The authors then evaluate several test case generation methods on various LLMs on two major metrics – the accuracy of generated test cases (PR) and the degree of successful filtering of wrong code submissions (HR). The evaluation results show that the choice of generation method matters significantly more than the choice of the underlying LLM. At the same time, the relatively underwhelming numbers (best combo leads to 60~% in HR) points to the importance of constructing a high quality set of wrong code – the analysis on the unfiltered version of the dataset reveals inflated scores, which is inaccurate.
* A meaningful contribution for a much-needed area, both in terms of efficiency and framework. The method can see practical use cases.
* The proposed method for selecting the minimal set of wrong code submissions is principled and reasonable.
* The outcome dataset effectively pinpoints the need for better TCG methods, citing the underwhelming numbers.

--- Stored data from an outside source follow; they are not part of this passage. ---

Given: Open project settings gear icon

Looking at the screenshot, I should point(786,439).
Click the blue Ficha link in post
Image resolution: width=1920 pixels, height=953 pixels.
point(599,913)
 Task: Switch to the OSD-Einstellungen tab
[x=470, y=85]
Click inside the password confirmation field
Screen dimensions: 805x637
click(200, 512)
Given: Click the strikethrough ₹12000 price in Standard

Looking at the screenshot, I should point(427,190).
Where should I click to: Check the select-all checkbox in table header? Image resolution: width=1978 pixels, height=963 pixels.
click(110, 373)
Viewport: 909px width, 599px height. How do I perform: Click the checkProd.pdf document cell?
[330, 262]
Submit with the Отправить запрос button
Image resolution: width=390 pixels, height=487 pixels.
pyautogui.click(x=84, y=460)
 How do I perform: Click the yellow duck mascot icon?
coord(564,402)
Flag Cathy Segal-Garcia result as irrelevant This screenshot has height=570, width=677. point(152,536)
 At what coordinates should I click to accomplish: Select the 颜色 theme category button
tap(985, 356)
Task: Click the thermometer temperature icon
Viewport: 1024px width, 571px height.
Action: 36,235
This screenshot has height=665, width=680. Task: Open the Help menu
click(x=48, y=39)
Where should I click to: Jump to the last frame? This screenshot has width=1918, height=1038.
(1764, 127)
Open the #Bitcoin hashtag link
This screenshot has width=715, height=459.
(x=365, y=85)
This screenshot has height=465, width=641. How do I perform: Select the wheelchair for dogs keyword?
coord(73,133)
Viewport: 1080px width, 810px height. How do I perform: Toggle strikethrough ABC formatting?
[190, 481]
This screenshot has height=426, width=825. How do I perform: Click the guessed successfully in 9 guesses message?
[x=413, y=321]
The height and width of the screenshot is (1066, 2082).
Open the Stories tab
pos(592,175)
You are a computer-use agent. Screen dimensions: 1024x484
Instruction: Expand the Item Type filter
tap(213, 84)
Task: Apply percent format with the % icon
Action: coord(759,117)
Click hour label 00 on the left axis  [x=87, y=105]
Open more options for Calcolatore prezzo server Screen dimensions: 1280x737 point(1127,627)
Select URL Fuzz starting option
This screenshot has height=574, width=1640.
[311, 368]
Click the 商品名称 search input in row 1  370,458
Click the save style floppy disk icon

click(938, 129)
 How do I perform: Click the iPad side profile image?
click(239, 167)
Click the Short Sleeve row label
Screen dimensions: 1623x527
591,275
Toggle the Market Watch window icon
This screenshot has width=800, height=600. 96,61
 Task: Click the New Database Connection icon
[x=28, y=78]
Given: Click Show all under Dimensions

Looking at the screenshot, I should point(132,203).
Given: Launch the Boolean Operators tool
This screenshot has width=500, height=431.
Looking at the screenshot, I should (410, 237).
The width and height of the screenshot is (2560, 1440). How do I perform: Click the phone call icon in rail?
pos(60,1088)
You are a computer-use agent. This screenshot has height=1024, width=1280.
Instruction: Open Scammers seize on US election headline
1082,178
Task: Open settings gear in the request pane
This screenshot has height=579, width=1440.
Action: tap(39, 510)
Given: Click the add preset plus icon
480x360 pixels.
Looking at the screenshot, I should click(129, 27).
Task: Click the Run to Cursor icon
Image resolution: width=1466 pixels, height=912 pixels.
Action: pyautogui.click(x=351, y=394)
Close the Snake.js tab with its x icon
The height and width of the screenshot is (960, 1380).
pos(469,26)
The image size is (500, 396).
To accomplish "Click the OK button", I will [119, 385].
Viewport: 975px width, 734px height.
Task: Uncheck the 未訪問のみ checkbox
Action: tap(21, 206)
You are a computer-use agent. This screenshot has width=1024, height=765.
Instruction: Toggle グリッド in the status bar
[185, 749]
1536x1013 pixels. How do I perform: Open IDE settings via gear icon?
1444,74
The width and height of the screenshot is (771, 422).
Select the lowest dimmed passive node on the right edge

* Apple-to-apple comparison against the previous work: It would be stronger if you could replicate the other test case evaluation methods on the same problem set and show how TC-Bench more critically measures the TCG quality by LLMs. I'm aware this is done partially by comparing the method against the "All WC" counterpart.
* WrongSelect's robustness: It's uncertain if the greedy algorithm yields a stable set of problems.
* The need of translation: I assume the dataset is entirely sourced from non-English problems. The choice of data sources affect the quality and the number of (valid) wrong code submissions for problems. Have authors explored English data? Reducing the submission count to less than 2% depends on the population of wrong code submissions.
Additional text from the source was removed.